Living with a special needs sibling has taught a handful of seniors some valuable life lessons over the years. A total of nine seniors have a sibling with special needs that range from diseases like Down Syndrome, autism, Angelman Syndrome, Coffin-Siris Syndrome, and more. Having a sibling with a disease has opened the eyes of these seniors as they reflect on how their life is unique. In spite of the constant surgeries, doctor visits, and adjusted home life, they find joy and appreciation.
These seniors share lessons and stories with each other about how their special needs siblings have influenced them. The appreciation is mutual as these nine seniors understand each other in a different way. “We actually all talk about it together a lot. Whether it’s across the lunch table or when somebody brings up a certain story,” commented Lucas Bandstra. “It is pretty cool to be able to personally relate to fellow classmates through our special sibs. We love them a whole lot.”
From patience to new perspectives, the seniors agree that their reality has opened their eyes about life. “It has taught me a lot of patience and understanding. In living with someone who can’t help how they are, I have learned to love them for them, and not focus on the things they can’t do, but focus on the things they can do,” commented Delaney Vroom.
A growing appreciation for parents also is expressed by some of the seniors. “I have so much respect for my parents for the daily things they have to do for Johnny. I feel like parents of special needs children need so much more respect and attention than they get,” said Will Dembski.
Everyday life is affected for these seniors, but a lot of the things have become a routine for them. “I put Teah on the bus every morning before I go to school. I do tend to lose my patience once in a while because it is more difficult to get her to put her shoes on or put her jacket on,” commented senior Taryn Hugen. “I just have to take a deep breath and realize that it takes her longer to do things sometimes.”
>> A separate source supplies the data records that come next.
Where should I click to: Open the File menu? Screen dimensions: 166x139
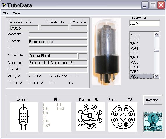[6, 13]
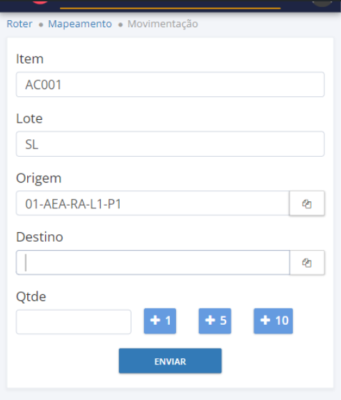Focus the Item field containing AC001
The height and width of the screenshot is (400, 341).
coord(170,84)
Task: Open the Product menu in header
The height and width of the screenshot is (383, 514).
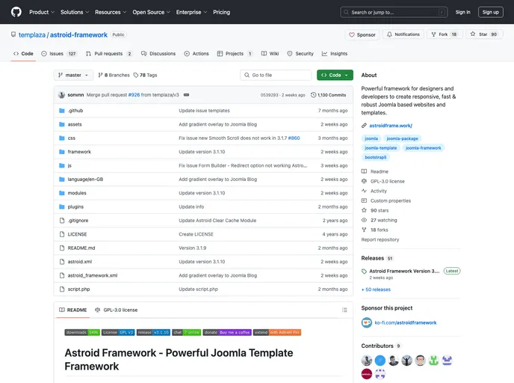Action: click(41, 12)
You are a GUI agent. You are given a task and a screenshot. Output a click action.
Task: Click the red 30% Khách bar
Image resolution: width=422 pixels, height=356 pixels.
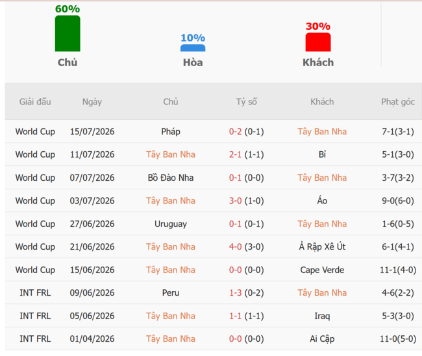tap(318, 42)
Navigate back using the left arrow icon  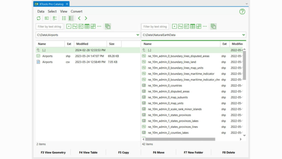click(x=79, y=18)
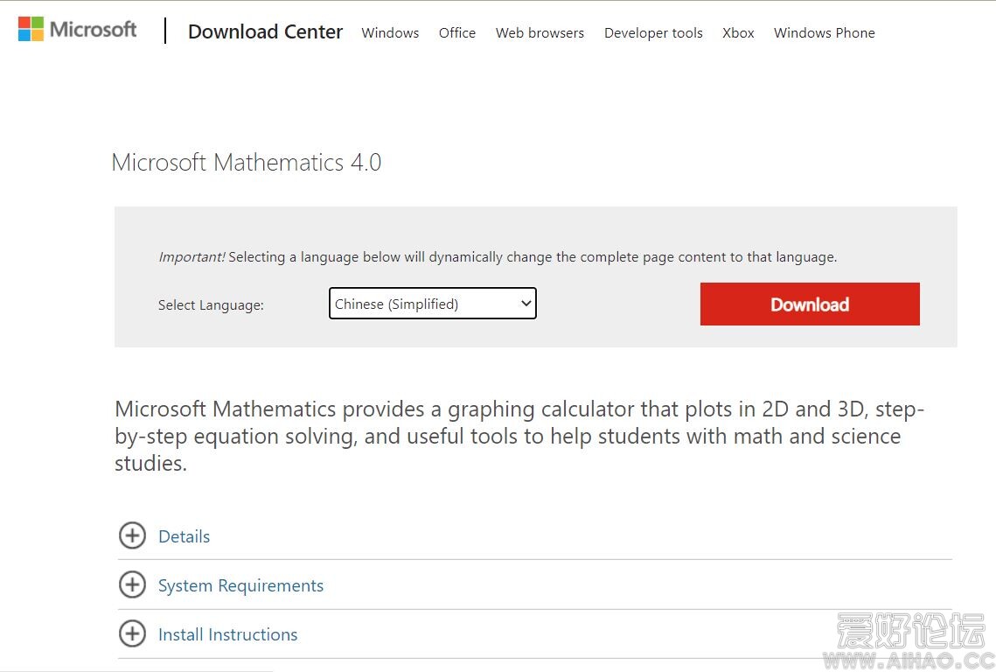The height and width of the screenshot is (672, 996).
Task: Choose Xbox in the navigation bar
Action: 738,33
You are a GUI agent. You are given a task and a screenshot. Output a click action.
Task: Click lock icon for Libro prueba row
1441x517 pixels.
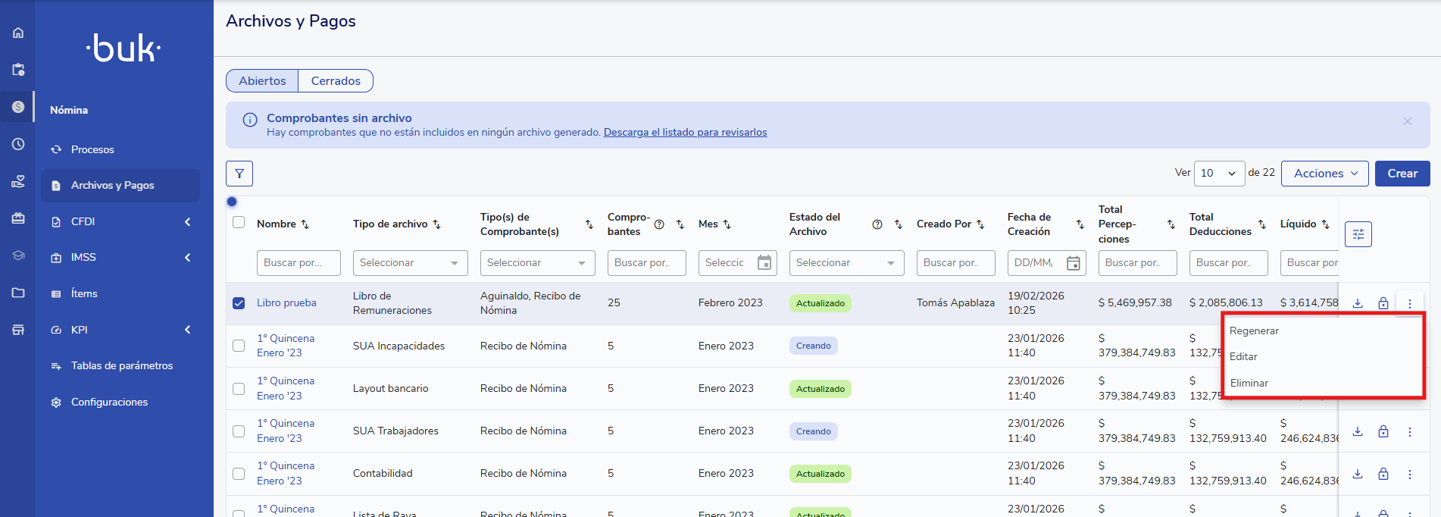[1383, 303]
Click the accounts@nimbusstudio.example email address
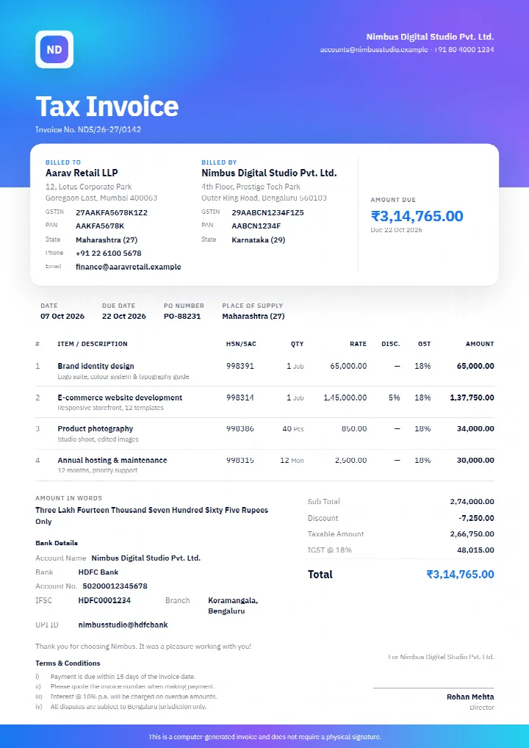Viewport: 529px width, 748px height. pos(374,50)
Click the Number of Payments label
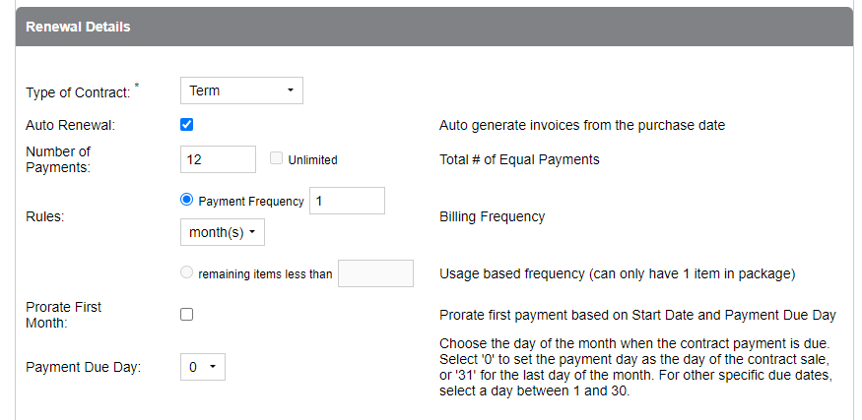 click(x=58, y=159)
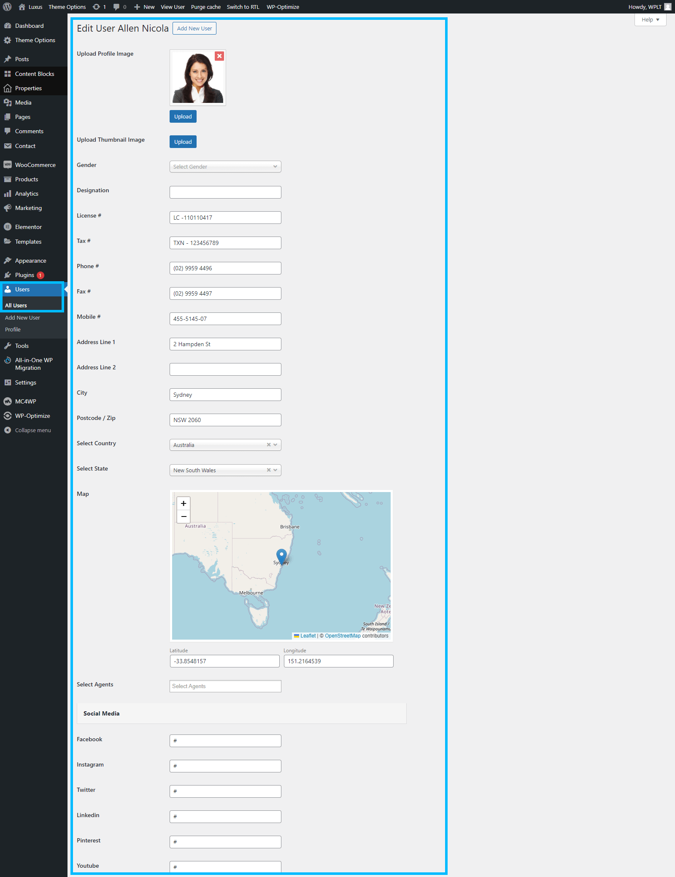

Joy and smiles are also found from having a sibling with special needs. “My brother is so funny! Some of his jokes take a minute to understand, but once you get them, wow,” commented senior Haley Albright. “He also memorizes every episode of a show he’s ever watched. We will be watching a show, and he’ll tell me the very next line that is about to be said.”
Senior Cora Groenenboom also agreed that her special needs sibling brings her joy. “When we are riding in my car, we watch him sing along and play his air guitar. It is one of the best thing about him because he gets so happy and it just warms my heart up,” she said.
A separate identity and soul lies within each person with special needs. That is what these seniors want people to realize, for their siblings have feelings and talents too. “I wish people would realize just because they have a disability does not mean they do not have feelings,” said Hugen. “Teah can still hurt, be mad, sad, and happy.”
In the end, everyone is unique and has their own abilities. These seniors recommend getting to know someone with special needs, for it has changed their life for the better. “All of them are awesome and all of them are unique, so get out of your own pride, and talk to them. You will love them,” commented Albright.